= Folk Art Society of America =

U.S. non-profit organization

The Folk Art Society of America is a 501(c)(3) organization, founded in 1987 "to advocate the discovery, study, documentation, preservation and exhibition of folk art, folk artists and folk art environments, with an emphasis on the contemporary". The society publishes a journal, the Folk Art Messenger three times a year, and holds an annual conference that includes a symposium with speakers as well as visits to folk art museums and private art collections. Members of the organization include artists, collectors, academics, and curators, as well as libraries and other arts organizations.

== History ==
Ann and William Oppenhimer are considered the founders of the Folk Art Society of America and currently serve as the Executive Director and CFO respectively. Previously William served as the Chairman of the Executive Committee and Ann was the president of the organization. Before devoting her time to the Folk Art Society, Ann served on the art history faculty at the University of Richmond. As a member of the faculty she curated an exhibition of work from the acclaimed folk artist Howard Finster. The Oppenhimer's also have a significant folk art collection of their own, and their personal and professional interest served as a launch pad for activities of the society itself. Due to their initiative the society has, since its founding, produced its publication and held a conference every year. The regular publication of This Magazine, as well as the maintenance of an updated website has led Ann Oppenhimer and the Folk Art Society to win numerous awards from the Virginia Professional Communicators.

== Annual conference ==
In 2017, the Folk Art Society of America celebrated its 30th conference. The conference was open to all who register and included a symposium, a benefit art auction, studio tours, home tours, and museum visits. Local museums usually plan an exhibition to coincide with the occurrence of the Society's conference. At the conference, the Society grants its annual Awards of Distinction, which are given to artists and scholars of folk art. A scholarship to attend the conference is given to a graduate student of folk art. In honor of one of the pioneers of folk art collecting, Herbert Hemphill Jr., a work of folk art is gifted to a museum or university, typically in the area the conference is being held. There is an annual auction that occurs at the conference to which members and folk artists submit artwork.

=== Past locations ===

- Richmond 1988
- Waverly (Va.) 1989
- Washington 1990
- Chicago 1991
- Los Angeles 1992
- New Orleans 1993
- Santa Fe 1994
- Atlanta 1995
- Birmingham 1996
- Milwaukee 1997
- Houston 1998
- Lexington/Morehead 1999
- San Diego 2000
- Richmond 2001
- Savannah 2002
- St. Louis 2003
- Oakland 2004
- Chicago 2005
- Phoenix 2006
- Louisville 2007
- Washington 2008
- St. Petersburg, Fla. 2009
- Santa Fe 2010
- Richmond 2011
- Atlanta 2012
- Raleigh 2013
- Columbus 2014
- Memphis 2015
- St. Petersburg, Florida 2016
- Santa Fe 2017
- Oaxaca, Mexico 2018
- Nova Scotia 2019
- Charleston, SC 2022

== Folk Art Messenger ==
The Folk Art Messenger is a journal that includes a variety of articles from writers on topics important to the folk art and self-taught art world including articles about folk artists, auctions, exhibitions, fairs, collectors and book reviews, as well as artists' obituaries. The magazine is known for its inclusive approach, focusing on the artists' struggles and successes, rather than hotly debated issues like what to call this type of art. Originally, the first Messenger was a black-and-white, 6-page fold out, but began to be published in color in 1997 with the 38th issue. Currently, the 40-page magazine carries no advertising and is the only American publication of its type published three time a year. The European counterpart to the Messenger, titled Raw Vision, was first published in 1989. While the Folk Art Messenger focuses mainly on American artists, the two have much in common and previously referenced each other.

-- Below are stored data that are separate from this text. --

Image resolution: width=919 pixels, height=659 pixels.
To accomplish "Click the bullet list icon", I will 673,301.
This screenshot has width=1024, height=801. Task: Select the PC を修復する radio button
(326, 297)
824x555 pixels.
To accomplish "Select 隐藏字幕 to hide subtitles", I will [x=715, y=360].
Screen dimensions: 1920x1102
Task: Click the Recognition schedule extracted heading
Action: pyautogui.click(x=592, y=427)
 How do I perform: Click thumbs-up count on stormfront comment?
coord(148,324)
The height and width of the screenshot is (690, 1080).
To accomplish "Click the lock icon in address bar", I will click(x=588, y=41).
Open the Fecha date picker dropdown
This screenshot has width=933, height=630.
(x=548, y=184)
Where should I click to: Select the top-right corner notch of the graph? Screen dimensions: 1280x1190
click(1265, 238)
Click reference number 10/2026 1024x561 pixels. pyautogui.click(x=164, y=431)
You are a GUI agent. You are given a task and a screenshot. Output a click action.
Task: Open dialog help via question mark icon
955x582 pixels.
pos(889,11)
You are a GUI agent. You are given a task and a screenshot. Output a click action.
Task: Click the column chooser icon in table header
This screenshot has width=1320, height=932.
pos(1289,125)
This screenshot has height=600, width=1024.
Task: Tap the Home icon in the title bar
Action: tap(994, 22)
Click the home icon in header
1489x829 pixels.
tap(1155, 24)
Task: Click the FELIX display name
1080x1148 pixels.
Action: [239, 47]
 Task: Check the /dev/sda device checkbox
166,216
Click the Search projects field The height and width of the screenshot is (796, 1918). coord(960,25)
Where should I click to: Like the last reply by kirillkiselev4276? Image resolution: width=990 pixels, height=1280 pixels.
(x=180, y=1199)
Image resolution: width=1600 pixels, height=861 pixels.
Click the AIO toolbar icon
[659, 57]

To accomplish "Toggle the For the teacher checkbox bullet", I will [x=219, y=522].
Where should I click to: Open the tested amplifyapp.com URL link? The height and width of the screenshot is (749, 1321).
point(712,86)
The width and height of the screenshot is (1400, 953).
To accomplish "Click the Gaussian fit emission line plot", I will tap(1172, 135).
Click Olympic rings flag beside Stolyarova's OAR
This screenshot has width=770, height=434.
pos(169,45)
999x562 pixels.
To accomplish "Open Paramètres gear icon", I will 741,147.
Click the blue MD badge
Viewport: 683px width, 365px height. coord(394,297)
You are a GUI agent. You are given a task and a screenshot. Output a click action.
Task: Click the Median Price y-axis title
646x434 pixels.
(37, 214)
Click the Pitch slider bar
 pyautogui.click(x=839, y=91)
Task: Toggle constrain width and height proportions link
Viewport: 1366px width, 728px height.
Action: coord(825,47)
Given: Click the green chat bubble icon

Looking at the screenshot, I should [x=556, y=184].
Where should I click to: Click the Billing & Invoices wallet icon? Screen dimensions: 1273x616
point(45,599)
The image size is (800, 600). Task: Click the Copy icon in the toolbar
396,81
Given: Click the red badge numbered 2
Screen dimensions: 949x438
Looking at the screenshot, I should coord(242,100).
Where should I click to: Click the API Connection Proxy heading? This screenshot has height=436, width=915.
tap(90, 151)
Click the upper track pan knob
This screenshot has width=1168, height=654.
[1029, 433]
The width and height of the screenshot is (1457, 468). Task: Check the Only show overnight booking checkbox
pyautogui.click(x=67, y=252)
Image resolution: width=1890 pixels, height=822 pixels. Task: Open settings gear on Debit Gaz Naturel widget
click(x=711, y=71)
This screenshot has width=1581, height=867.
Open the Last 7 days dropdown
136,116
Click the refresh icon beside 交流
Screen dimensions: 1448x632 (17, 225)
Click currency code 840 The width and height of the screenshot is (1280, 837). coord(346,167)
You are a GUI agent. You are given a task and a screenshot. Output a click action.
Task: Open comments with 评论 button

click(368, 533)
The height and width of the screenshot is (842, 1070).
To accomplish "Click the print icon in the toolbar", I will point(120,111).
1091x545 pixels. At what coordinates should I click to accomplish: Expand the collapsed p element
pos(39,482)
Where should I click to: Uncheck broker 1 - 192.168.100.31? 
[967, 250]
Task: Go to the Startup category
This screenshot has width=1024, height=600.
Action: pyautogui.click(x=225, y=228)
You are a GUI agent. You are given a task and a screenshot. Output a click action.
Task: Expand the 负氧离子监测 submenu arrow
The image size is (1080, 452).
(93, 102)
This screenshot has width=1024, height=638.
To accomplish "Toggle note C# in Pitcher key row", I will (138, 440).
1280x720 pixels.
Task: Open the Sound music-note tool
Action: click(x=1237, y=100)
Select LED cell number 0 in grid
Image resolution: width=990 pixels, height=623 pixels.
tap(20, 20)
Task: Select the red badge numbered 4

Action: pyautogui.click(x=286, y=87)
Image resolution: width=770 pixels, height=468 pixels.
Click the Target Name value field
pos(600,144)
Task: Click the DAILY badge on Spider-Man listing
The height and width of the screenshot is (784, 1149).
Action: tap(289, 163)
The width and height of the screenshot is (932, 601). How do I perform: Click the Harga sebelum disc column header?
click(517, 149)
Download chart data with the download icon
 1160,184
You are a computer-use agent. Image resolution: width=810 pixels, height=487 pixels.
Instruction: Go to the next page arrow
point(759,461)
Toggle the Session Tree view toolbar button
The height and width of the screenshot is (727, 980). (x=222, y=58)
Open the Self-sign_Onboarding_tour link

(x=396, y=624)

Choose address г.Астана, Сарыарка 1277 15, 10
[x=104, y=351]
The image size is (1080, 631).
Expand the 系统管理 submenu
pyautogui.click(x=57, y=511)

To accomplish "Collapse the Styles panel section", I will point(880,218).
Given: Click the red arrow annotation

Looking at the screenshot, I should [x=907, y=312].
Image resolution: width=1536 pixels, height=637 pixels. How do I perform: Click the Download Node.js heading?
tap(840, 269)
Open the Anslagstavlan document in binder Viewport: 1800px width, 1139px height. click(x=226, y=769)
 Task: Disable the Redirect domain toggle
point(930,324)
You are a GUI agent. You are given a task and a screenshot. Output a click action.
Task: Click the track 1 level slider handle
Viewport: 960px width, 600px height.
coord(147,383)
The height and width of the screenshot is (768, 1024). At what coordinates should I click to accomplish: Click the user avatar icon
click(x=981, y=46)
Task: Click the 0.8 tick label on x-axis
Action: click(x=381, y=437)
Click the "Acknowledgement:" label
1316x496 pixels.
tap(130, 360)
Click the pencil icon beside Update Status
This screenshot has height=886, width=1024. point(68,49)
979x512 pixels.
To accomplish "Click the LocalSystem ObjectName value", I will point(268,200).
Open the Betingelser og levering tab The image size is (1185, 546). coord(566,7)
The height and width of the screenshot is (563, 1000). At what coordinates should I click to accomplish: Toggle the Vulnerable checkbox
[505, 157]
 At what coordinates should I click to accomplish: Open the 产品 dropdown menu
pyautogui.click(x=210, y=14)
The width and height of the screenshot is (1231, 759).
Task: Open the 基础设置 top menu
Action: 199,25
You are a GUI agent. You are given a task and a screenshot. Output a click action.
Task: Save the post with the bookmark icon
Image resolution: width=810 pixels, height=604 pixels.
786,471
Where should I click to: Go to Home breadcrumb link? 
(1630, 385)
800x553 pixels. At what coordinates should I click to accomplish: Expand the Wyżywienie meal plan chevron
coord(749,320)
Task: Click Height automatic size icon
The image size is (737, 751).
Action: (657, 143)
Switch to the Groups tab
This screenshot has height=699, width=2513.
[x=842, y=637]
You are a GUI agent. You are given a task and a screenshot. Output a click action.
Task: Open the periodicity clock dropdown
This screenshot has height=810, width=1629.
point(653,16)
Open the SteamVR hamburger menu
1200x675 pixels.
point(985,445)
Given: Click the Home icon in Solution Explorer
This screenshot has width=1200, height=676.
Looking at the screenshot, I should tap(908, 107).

== Folk art environments ==
A folk art environment is a large-scale work of art created by a folk or self-taught artist. These works are identified and recorded by Saving and Preserving Arts and Cultural Environments, a non profit arts organization. The Folk Art Society has awarded 12 plaques of recognition to various folk art environments. The plaque from FASA identifies the site as worthy of preservation and protection. Recipients of this plaque include the Watts Towers, Howard Finster's Paradise Garden, the Miles B. Carpenter Museum, and Grandma Prisbrey's Bottle Village.

Bottle Village, located in Simi Valley, Calif. was created by folk artist Tressa Prisbrey beginning in 1956. Following her death in 1988, the future of the village was uncertain. Many residents of the area found the site to be garish and wanted it demolished, however recognition from the Folk Art Society of America as well as the state's historic landmark program prevented its destruction after it was damaged in the Simi Valley earthquake in 1994.

== Location ==
The Folk Art Society was founded in Richmond, Virginia, and held its first conference in the city as well. Although the organization strives to span the nation and now holds conferences throughout the US, the headquarters remain in Richmond since the founding except for a brief interlude. In 2014, the Society became a part of Longwood University, renamed the Folk Art Society of America at Longwood Center for the Visual Arts or FASA@LCVA. The FASA office and archives were moved to Farmville, Virginia, for two years as a part of this transition. However this relationship was later discontinued and the Society returned to Richmond in March 2016. Currently the Society is in the process of turning its archives over to the Virginia Historical Society in Richmond, and will be working with Lee Shepard, the Vice President for Collections, in order to create a permanent archive that will be digitized and available for scholarly research.